I'm probably going to use 8760 again mainly because
it fit the Dayton RCA's with Techflex and I like the beefy
18 awg wire for durability. It's nice to have a 0.222" cable
diameter vs. one that is 1/2 the size, gives the illusion of
uber cable due to it's size.

thylantyr
09-29-2006, 02:31 PM
I placed my order for Belden 8760 audio cable,
500' roll {$85}.

I also ordered Belden 1694A RG6 cable, 500' roll ($155}
to rewire my house and to make some SPDIF 'digital'
cables using Canare RCA's.

I snagged some Canare connectors {F, RCA} to try.

The big deal with coax is getting the crimpers and strippers to do a good job. Prices are extreme, cheap to
expensive. The crimpers have a special die for the size
cable you buy and dies are interchangable.

Partsexpress has a $15 tool and you can get the 'Paladin'
brand of die for $25. Paladin has two tools, the 1300 and
8000 series of crimper that cost ~$45 - $60. They also
have 'combo' deals where you can buy the crimper + die
under a different part number.

For Belden 1694A cable and F connectors, the Paladin 8011
is the combo and I found a place that has it for $60. I've seen other tools that are in the 'hundreds' of dollars range.

For crimping Canare coax RCA {RCAP-C53}, someone on
another forum recommended another Paladin die 2657, it
cost about $20.

For strippping the cable, I snagged the Canare TS100E,
$67.

http://www.markertek.com/SearchProduct.asp?item=TS100E&off=3&sort=prod

I'll keep you posted if the coax cable/tools work out.

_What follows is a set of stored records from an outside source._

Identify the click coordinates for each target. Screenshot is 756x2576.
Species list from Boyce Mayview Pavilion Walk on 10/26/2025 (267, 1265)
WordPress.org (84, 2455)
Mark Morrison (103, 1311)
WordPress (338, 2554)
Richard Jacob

// Markertek.com Parts list //
Belden BL-1694A-500 1694A CM Rated RG6 Digital Coaxial Cable 500Ft Black @ $155.95

[BL-8760-500] Belden 8760 2-Conductor Paired Microphone Cable 500 Foot @ $85.95

Canare TS100E 5-In-1 Multi Stripper @ $67.23/ea

[B-P-3] TecNec Premium BNC Male to RCA Male Flexible Video Cable 3Ft @ $6.39

Canare RCAP-C53 RCA Crimp Plug fits Belden 1694A or 9116 or 9066 @ $2.80/ea

Canare FP-C53 F Connector for Belden 1694A or RG-6 @ $2.10/ea

thylantyr
09-29-2006, 02:32 PM
* Update *

http://home.pacbell.net/lordpk/cables/

Pictures are numbered 1.jpg through xx.jpg to see
step by step progress.

I have a few directories.

Belden_8760_Cable
This is the analog cable I use with Dayton RCA and XLR.
Techflex is an option to make the cable pretty.

Belden_1694A_Crimp_RCA_Cable
The coax cable I used for my digital audio connection between the DVD player and Roland mixer. I will use this cable to rewire by cable TV as the picture quality isn't great.

Belden_1694A_Solder_RCA_Cable
I bought a while back some Dayton RCA that interfaced to
coax cable, solder type. I wasn't sure about how this would
work as I don't clearly see how to solder the braid. I did
some tests and figured that you really can't unless you
physically solder a wire to the braid to the metal RCA
chassis. But, I noticed that this Belden cable does fit snug
so it might work well. There is a set screw on the RCA
onnector that you loosen, insert cable, solder the center
pin, then screw the set screw tight to put pressure on the
braid to make good electrical contact. It's not bad and it
can cost less than buying crimping tools -- but the Canare
RCA's with crimping are actually rated for 75 ohm,
200mhz, I don't know if the Dayton are. This probably isn't
a really big deal for an average installation.

Canare_TS100_Coax_Stripper
Expensive, about $60-$70. If you only have to make one
cable you can do without and just be careful when you cut
the cable. You can use the ruler shown in the pics to get an
idea on how to make the cuts.

SPDIF_AES_Transformer
Not DIY: RCA to BNC to mate with the transformer.

thylantyr
09-29-2006, 02:33 PM
Last post. I wrote this article as I was seeking cables last year. If you find
any issues, post them and we can fix the article.